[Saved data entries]
## Start

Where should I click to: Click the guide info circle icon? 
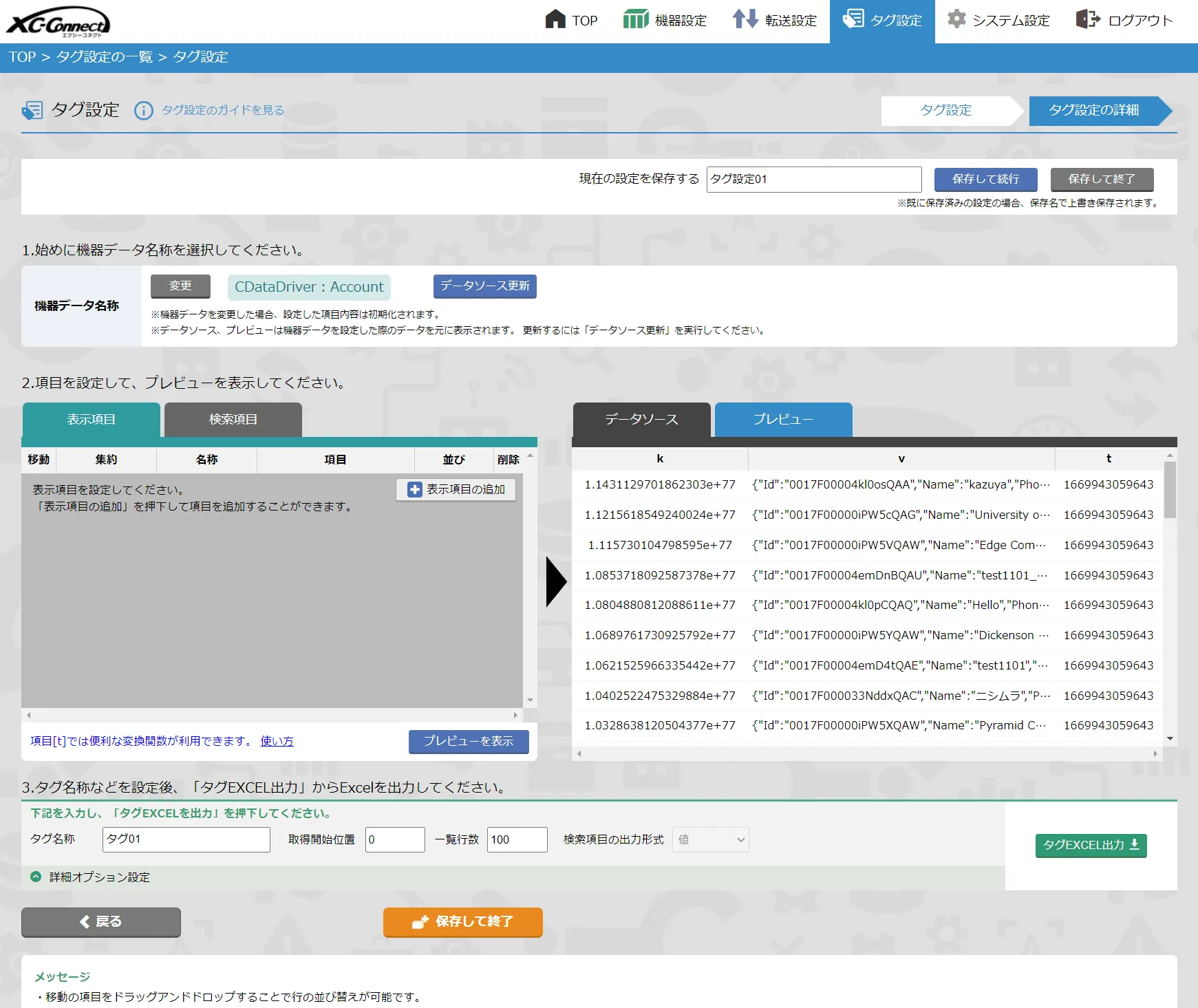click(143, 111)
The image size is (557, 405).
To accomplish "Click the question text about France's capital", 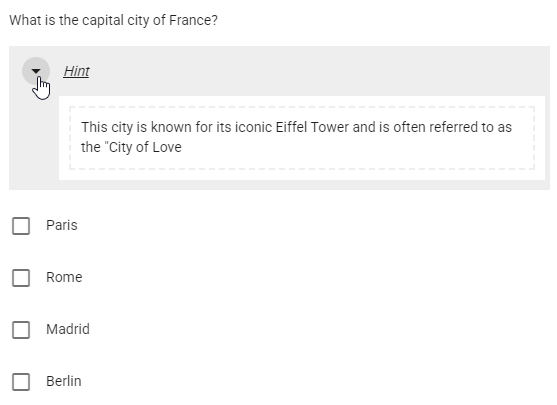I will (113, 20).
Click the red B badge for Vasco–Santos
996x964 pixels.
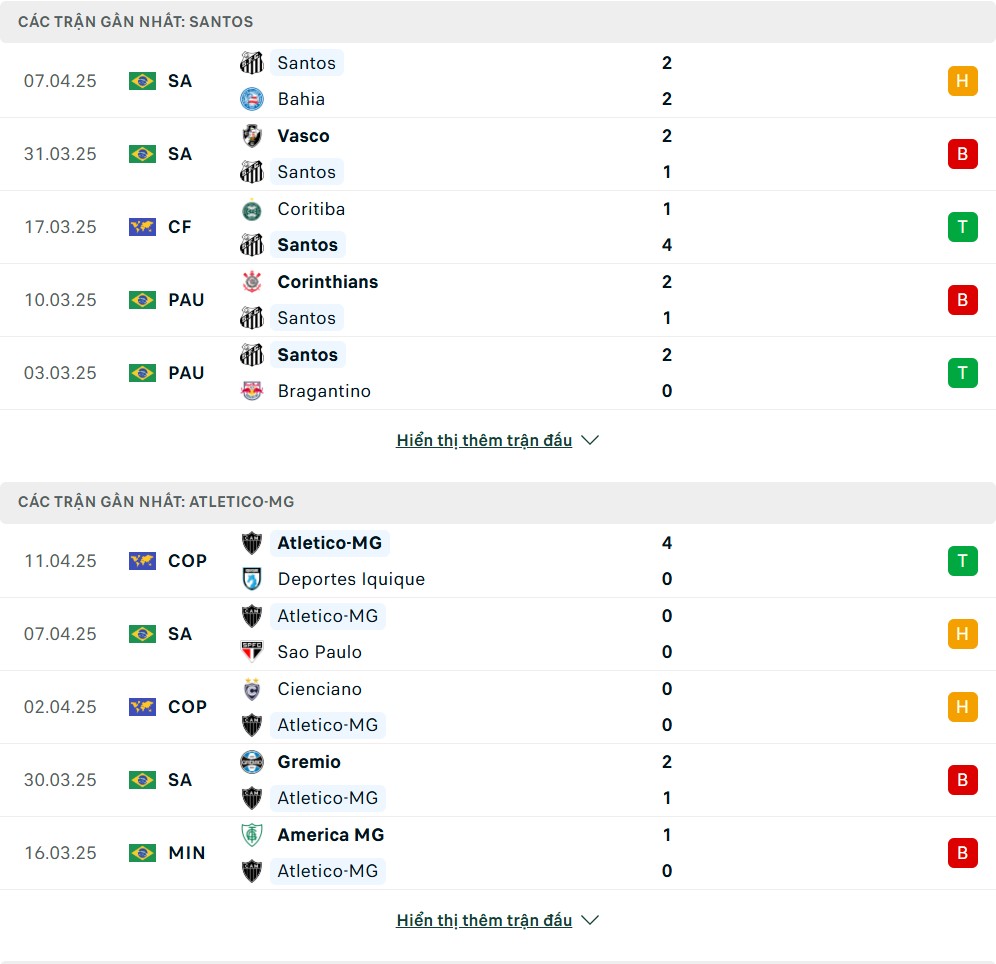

## End

Return the rows verbatim, starting with the line that contains "Click the red B badge for Vasco–Santos" and continuing through the end of the rows. Leave the pictures out of your answer.

* **Answer for this exercise**:
Click the red B badge for Vasco–Santos
996x964 pixels.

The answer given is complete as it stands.